We have $$\mathcal{L}_n(\mu, \sigma^2) = \prod_{i=1}^n \left(\mu X_i + \frac{(\sigma^2)^{1/2}}{\sqrt{2\pi}}e^{-\frac{z_i^2}{2}}\right),$$ since the pdf of $Z_t$ is $f(z) = \frac{1}{\sqrt{2\pi}}e^{-z^2/2}$.
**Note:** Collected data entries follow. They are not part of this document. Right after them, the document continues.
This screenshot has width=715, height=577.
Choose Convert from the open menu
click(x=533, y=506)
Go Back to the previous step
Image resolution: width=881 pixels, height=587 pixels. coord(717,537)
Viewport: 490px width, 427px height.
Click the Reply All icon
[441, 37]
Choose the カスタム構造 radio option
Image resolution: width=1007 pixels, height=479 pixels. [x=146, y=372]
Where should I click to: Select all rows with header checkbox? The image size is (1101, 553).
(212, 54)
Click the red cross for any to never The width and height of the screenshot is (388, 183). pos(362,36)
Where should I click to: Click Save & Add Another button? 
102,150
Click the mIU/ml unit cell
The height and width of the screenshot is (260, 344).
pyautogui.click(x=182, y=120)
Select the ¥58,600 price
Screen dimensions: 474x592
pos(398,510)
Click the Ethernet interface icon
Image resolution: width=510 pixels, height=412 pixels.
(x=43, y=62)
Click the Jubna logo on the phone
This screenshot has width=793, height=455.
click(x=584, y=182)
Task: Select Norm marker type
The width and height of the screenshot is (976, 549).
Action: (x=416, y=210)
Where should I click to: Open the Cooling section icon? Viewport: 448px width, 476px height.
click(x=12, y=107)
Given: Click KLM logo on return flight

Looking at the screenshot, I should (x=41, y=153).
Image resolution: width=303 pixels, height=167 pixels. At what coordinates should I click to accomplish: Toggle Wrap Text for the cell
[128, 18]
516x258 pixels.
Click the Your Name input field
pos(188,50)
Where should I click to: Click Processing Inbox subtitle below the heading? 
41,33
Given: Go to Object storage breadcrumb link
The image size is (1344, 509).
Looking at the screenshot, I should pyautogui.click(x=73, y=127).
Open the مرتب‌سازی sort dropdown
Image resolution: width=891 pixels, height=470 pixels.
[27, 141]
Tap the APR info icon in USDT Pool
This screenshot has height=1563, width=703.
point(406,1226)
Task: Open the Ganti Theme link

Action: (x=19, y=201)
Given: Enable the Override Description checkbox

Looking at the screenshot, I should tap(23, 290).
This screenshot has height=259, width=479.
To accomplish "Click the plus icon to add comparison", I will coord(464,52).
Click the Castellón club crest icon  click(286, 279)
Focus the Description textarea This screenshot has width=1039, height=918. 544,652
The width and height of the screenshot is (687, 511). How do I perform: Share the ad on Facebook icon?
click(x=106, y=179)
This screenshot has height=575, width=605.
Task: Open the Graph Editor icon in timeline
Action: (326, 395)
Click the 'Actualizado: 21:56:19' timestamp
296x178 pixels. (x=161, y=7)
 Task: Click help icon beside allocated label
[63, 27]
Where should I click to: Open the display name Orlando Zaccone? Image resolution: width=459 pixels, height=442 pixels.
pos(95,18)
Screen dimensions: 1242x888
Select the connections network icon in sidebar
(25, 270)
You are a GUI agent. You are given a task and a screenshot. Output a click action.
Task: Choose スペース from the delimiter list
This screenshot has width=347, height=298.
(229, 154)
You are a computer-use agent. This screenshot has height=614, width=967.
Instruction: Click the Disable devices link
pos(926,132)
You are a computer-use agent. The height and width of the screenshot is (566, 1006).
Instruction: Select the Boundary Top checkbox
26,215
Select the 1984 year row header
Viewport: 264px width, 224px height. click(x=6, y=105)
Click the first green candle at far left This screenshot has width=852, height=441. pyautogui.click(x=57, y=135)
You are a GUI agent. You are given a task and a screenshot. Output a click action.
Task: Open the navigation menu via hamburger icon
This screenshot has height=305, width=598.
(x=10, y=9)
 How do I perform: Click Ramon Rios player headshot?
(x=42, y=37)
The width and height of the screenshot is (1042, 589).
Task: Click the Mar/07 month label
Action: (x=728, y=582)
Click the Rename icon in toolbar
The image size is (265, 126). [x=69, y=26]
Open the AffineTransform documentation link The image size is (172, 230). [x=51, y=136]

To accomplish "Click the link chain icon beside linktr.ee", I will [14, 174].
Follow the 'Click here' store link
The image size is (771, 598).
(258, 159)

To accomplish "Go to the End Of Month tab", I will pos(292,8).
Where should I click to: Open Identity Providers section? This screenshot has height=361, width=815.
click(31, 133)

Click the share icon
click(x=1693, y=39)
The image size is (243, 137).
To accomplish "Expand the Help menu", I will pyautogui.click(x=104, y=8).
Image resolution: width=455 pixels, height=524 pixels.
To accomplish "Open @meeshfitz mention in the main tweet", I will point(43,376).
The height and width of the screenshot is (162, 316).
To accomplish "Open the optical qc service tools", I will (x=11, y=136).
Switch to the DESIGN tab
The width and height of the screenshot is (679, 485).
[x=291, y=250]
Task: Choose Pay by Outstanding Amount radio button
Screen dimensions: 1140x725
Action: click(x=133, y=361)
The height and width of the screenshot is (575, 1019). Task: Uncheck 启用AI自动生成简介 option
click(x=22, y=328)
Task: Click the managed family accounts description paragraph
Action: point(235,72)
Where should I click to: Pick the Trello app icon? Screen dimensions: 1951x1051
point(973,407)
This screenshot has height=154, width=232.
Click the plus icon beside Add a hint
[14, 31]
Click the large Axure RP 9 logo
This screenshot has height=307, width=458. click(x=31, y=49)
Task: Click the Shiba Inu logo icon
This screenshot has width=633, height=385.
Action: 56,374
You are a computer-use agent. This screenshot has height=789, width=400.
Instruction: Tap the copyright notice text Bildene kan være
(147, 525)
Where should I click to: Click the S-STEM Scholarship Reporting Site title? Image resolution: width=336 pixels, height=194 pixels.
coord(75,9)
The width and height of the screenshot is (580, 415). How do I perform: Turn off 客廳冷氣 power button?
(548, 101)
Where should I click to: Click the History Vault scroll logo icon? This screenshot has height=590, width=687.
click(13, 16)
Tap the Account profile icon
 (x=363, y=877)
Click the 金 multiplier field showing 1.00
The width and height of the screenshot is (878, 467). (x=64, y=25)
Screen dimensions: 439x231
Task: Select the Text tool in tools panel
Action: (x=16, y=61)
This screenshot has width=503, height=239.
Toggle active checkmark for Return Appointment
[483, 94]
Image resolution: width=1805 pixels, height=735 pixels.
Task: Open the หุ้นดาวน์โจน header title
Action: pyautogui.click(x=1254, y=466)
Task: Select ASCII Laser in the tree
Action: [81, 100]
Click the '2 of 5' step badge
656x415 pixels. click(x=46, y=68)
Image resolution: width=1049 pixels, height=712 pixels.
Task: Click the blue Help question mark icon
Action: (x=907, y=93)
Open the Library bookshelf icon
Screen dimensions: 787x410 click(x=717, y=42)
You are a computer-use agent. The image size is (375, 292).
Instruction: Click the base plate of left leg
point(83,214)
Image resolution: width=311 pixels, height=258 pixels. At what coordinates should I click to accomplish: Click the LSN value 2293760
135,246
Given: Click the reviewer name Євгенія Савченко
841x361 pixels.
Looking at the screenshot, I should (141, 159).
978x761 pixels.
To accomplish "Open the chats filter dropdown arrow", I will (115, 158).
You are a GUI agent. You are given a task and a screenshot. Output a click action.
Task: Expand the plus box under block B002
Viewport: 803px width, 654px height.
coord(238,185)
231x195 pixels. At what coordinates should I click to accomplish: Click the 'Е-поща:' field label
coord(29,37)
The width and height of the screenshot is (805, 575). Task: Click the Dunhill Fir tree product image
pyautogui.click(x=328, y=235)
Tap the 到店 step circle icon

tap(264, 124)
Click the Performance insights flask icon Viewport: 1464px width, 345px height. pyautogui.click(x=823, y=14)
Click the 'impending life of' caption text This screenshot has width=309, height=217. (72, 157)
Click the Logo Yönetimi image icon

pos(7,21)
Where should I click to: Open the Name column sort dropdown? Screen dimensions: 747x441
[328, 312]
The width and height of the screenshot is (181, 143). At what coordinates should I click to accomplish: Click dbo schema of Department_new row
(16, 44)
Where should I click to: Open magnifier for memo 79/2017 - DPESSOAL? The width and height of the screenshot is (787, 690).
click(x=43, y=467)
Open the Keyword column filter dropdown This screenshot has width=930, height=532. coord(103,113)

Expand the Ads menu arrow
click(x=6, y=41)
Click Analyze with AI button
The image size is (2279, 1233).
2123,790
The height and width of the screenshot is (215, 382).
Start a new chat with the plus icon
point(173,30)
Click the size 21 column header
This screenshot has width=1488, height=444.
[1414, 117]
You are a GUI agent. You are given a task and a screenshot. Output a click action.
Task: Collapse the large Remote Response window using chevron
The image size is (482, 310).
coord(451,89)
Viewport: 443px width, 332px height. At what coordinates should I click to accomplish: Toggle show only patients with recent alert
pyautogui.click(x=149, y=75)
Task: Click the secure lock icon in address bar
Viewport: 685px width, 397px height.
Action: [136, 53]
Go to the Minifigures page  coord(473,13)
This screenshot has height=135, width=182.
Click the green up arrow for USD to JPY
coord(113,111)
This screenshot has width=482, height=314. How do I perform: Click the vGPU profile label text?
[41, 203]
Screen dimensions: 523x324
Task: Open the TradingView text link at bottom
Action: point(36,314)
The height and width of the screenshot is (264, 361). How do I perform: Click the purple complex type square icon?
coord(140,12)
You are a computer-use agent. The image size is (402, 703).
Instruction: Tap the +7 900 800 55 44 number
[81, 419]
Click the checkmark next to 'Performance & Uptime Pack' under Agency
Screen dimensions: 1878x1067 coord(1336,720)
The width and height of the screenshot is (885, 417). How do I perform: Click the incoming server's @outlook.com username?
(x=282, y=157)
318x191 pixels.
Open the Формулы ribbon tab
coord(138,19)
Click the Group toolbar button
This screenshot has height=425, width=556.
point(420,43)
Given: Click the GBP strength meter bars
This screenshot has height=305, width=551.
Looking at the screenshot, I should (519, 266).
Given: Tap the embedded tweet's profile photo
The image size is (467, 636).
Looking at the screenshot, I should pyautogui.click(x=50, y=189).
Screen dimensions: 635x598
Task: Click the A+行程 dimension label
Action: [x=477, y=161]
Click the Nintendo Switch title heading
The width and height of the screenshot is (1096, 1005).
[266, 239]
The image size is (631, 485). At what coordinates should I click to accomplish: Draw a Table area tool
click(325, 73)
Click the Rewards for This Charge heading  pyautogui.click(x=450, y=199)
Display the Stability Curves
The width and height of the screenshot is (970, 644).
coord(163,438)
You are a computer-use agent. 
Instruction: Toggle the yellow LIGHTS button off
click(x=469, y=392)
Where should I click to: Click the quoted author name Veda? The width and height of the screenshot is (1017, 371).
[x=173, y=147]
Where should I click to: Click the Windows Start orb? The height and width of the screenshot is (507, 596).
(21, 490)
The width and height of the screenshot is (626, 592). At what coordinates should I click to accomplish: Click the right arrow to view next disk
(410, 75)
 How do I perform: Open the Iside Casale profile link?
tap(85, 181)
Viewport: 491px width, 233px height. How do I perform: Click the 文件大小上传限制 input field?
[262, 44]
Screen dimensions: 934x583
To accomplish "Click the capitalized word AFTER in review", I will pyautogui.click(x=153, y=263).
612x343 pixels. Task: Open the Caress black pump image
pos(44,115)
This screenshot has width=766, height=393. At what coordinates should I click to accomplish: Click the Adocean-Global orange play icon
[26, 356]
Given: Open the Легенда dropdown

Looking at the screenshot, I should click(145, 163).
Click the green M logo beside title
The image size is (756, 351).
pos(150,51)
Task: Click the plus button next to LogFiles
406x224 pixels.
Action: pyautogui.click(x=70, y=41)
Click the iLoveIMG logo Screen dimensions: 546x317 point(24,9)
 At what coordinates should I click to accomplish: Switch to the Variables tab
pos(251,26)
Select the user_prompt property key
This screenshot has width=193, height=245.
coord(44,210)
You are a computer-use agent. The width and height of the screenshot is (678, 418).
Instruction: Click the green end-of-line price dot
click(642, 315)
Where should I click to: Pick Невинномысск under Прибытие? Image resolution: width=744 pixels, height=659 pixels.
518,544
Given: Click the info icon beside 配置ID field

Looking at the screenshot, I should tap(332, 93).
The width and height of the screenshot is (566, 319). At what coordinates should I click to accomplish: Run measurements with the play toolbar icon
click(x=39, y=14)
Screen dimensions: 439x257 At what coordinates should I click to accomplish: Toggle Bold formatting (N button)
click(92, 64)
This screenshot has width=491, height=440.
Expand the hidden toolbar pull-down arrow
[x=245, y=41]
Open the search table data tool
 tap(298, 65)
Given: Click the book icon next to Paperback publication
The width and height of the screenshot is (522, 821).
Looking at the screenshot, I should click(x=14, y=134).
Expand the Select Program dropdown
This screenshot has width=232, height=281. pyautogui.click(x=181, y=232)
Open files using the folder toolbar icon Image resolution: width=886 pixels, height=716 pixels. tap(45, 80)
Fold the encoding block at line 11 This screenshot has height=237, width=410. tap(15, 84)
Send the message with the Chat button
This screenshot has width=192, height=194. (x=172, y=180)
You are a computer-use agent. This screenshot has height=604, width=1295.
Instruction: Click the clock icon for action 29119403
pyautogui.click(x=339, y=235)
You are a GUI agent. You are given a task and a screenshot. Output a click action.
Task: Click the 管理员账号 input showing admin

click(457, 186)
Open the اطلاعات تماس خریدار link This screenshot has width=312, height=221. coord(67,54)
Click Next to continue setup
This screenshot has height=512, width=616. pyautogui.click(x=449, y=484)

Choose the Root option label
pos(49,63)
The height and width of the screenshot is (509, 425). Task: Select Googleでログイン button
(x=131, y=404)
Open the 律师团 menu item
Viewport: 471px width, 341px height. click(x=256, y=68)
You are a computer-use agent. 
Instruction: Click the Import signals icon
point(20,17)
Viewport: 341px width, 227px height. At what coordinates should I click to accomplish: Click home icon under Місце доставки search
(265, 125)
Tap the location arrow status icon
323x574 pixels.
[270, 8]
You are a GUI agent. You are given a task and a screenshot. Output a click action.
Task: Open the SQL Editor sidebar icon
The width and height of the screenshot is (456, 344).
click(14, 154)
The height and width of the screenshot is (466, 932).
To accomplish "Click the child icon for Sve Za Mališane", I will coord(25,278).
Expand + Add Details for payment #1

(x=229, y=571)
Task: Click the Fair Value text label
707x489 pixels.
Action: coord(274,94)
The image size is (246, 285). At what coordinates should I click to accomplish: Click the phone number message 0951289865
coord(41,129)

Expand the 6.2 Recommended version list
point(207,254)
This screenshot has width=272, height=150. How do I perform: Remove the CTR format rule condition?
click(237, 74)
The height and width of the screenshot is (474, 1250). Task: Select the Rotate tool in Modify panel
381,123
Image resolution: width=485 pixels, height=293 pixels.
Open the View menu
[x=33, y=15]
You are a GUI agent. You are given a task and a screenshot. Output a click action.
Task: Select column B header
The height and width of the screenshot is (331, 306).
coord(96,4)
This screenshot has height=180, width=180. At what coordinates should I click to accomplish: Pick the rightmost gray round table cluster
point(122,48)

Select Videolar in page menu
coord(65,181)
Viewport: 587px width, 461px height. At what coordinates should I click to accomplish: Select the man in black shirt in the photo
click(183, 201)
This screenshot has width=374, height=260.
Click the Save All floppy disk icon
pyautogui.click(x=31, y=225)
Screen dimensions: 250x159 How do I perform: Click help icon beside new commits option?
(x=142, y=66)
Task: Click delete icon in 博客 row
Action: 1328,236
Then $$\begin{align*} \ell_n(\mu, \sigma^2) &= \text{log}\mathcal{L}_n(\mu, \sigma^2) \\ &= \sum_{i=1}^n \left(\text{log}(\mu X_i) - \frac{z_i^2}{2}\text{log}\left(\frac{(\sigma^2)^{1/2}}{\sqrt{2\pi}}\right)\right) \\ &= \sum_{i=1}^n \text{log}(\mu X_i) - \frac{1}{2}\text{log}\left(\frac{(\sigma^2)^{1/2}}{\sqrt{2\pi}}\right)\sum_{i=1}^n z_i^2 \end{align*} $$

Taking the derivatives, setting to $0$, and solving for each parameter yields

$$\frac{d}{d\mu}\ell_n(\mu,\sigma^2) = \sum_{i=1}^n \left(\frac{1}{\mu X_i} \cdot X_i\right) = \frac{n}{\mu} = 0 \Longrightarrow \hat{\mu}_{\text{ML}} = 0$$

and

$$\frac{d}{d\sigma^2}\ell_n(\mu,\sigma^2) = \left(-\frac{\sqrt{2\pi}}{4\sqrt{2\pi}(\sigma^2)^{1/2}(\sigma^2)^{1/2}}\right)\sum_{i=1}^n z_i^2 = -\frac{1}{4\sigma^2}\sum_{i=1}^n z_i^2 = 0 \Longrightarrow \hat{\sigma}^2_{\text{ML}} = 0.$$

I believe I am making a mistake somewhere in the computation, especially since $\hat{\sigma}^2_{\text{ML}} = 0$. However, I am having a tough time finding where I am going wrong.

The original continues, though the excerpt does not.